JaneTheVirgin · 17/08/2023 00:32

I once dated someone who at 21 shared a bedroom with 2 brothers still. He hated it and moved out asap. It affected our relationship as he couldn't have adult relationships and I didn't want to date someone in that situation having every interaction being at my shared house in Uni (roommates, own bedroom space).

I think for young children sharing is fine, probably even preferable! But for older teens it's really not fair and is something parents should consider, circumstance changes aside.

AndIKnewYouMeantIt · 17/08/2023 07:36

JaneTheVirgin · 17/08/2023 00:32

I once dated someone who at 21 shared a bedroom with 2 brothers still. He hated it and moved out asap. It affected our relationship as he couldn't have adult relationships and I didn't want to date someone in that situation having every interaction being at my shared house in Uni (roommates, own bedroom space).

I think for young children sharing is fine, probably even preferable! But for older teens it's really not fair and is something parents should consider, circumstance changes aside.

This was when I was talking about. The problems between my friends and sisters happened once the first one hit about 13 and the younger was 11.
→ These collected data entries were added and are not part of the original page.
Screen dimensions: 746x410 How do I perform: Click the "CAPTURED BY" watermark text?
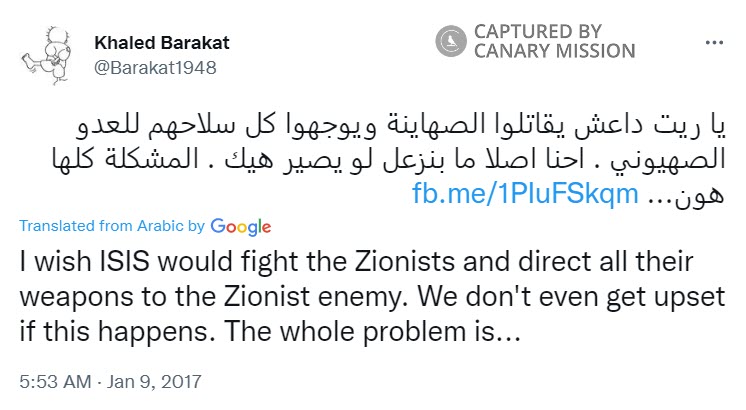point(538,32)
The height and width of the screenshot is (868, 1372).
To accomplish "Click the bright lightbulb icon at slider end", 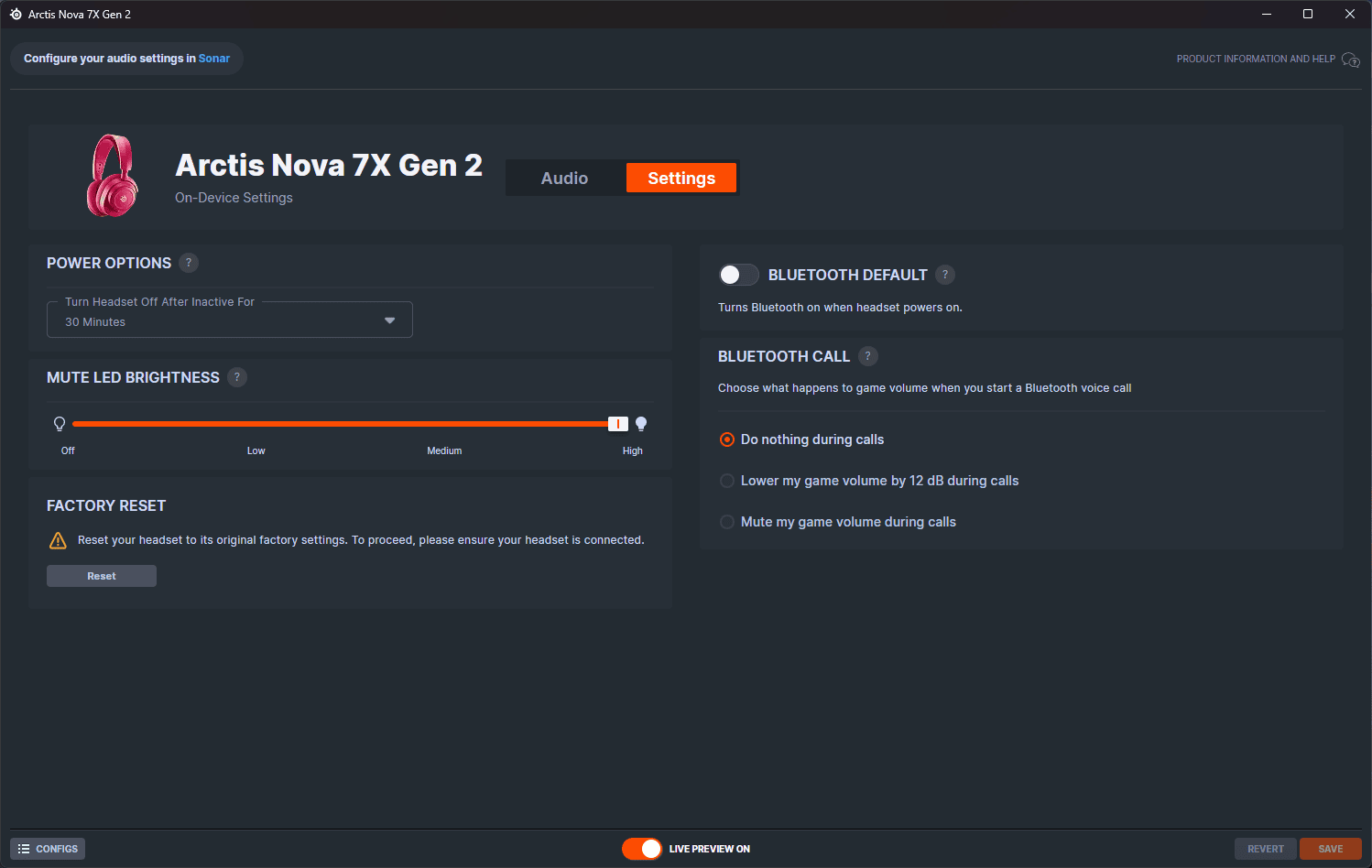I will pos(641,424).
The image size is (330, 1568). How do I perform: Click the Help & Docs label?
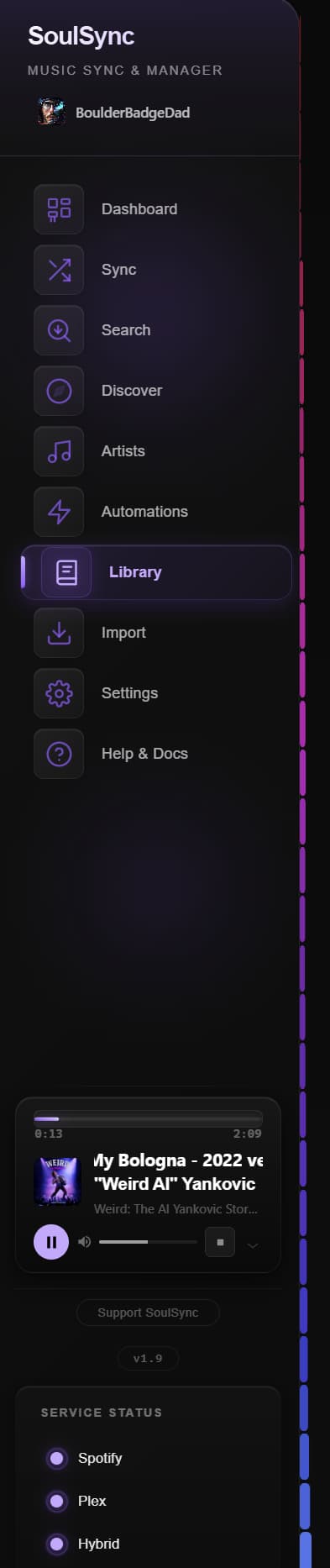click(x=144, y=754)
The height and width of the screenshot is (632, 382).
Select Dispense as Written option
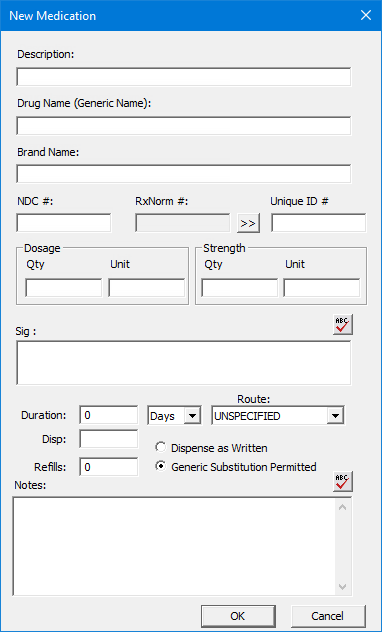pyautogui.click(x=212, y=448)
fgsstopbs · 17/08/2023 07:39

It's definitely a luxury but I hated sharing with my sister and I wouldn't want my kids to feel like that.

DepartureLounge · 17/08/2023 20:09

CakAndMoreCake · 16/08/2023 21:23

I have never in my entire life slept in a room on my own (apart from a few hotel stays for work).

I think this must be highly unusual.

Don't you mind? Clean cotton sheets on a double bed that you don't have to share with anyone else = one of life's great pleasures imo! But if you've virtually never been alone at night, perhaps you'd find that weird and lonely.

justlonelystars · 17/08/2023 20:52

I’m completely with your friend on this I’m afraid. Children have so little ownership over anything in their lives and having their own space is so important so that they can have that little slice of ownership. Choosing paint colours/wallpaper, hiding their treasures and just having their own peaceful space they can escape to.